= Brano di partenza =

- - - - - - -

La Giornata Mondiale della Disabilità per un modello di sport integratoDAZN
I campioni del nuoto paralimpico Giulia Terzi e Stefano Raimondi (intervistati in esclusiva), l'anno zero di Bebe Vio e Alex Zanardi: una giornata mondiale della disabilità, oggi 3 dicembre, per urlare che lo sport è integrato. A partire dalle loro storie, così diverse e sempre più in-clusive.

Il 3 dicembre è la giornata mondiale della disabilità, International Day of Persons with Disabilities, dedicata in Italia a oltre 3 milioni di persone che rappresentano il 5,2% della nostra società.

Disabile è però una parola contro cui lo sport combatte. Combatte per cancellare un prefisso (dis-) che ha significato peggiorativo e indica una disfunzione, un’anomalia, un’alterazione, un difetto, una malformazione.

- - - - - - -

= Informazioni estratte =
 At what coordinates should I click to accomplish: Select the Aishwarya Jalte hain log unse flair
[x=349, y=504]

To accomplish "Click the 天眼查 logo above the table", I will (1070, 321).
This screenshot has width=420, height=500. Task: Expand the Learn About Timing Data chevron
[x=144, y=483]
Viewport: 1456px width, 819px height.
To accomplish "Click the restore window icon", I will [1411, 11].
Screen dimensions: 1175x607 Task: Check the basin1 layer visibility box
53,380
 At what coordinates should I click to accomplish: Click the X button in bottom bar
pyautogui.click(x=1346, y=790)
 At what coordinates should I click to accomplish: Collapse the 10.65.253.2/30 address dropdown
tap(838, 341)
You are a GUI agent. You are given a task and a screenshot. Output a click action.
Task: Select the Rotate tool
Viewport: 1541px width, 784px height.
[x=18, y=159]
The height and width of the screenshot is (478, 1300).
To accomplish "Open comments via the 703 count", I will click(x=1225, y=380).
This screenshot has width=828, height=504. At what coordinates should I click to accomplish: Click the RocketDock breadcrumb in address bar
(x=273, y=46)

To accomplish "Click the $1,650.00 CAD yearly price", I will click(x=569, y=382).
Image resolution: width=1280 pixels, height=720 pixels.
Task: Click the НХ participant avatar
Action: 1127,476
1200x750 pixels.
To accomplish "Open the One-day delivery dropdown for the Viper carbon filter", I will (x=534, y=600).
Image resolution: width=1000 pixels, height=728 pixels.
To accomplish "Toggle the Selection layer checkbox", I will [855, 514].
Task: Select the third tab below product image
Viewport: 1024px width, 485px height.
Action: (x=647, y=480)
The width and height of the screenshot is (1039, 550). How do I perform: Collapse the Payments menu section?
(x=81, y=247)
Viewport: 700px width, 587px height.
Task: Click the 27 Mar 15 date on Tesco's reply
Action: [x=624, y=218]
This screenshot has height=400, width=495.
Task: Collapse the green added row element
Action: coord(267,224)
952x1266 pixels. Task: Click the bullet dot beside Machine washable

- - - - - - -

= Il tuo obiettivo =
Prosegui l'articolo sulla Giornata mondiale della disabilità e lo sport, cominciando subito dopo la sua ultima frase.

= Risultato dell'esercizio =
Lo sport, quello essenziale, ha invece un tessuto inclusivo, integrato, indistinto. Ecco, il prefisso in- è bello quando viene da dentro per incorporare, unire, associare, ma per farlo ha proprio bisogno di un termine parasintetico che superi il preconcetto, altrimenti anche l’in- ci priverebbe di qualcosa.

Meno in-abile, più para-limpico e saremo pronti a parlare di sport integrato, anzi di vita integrata con Giulia Terzi e Stefano Raimondi.

Intervista a Giulia Terzi e Stefano Raimondi

Loro perché sono due campioni dello sport italiano. Lei oro di Tokyo 2020 nei 100 metri stile libero S7 in 1:09.21 (record paralimpico) e della staffetta 4x100, nata il 14 agosto 1995 a Melzo (Milano) e affetta a cinque anni da scoliosi congenita, che l’ha costretta presto in sedia a rotelle.

Lui è nato il primo giorno del 1998 a Soave (Verona), campione paralimpico dei 100 metri rana SB9, a quindici anni ha subito danni permanenti alla gamba sinistra per un incidente in scooter. E nel 2021 è stato l’atleta più medagliato di Tokyo 2020 con 7 titoli nel nuoto.

Loro perché sono fidanzati, ovvero si sono inclusi. Innamorati di un noi, dello sport e della vita, cancellando le differenze.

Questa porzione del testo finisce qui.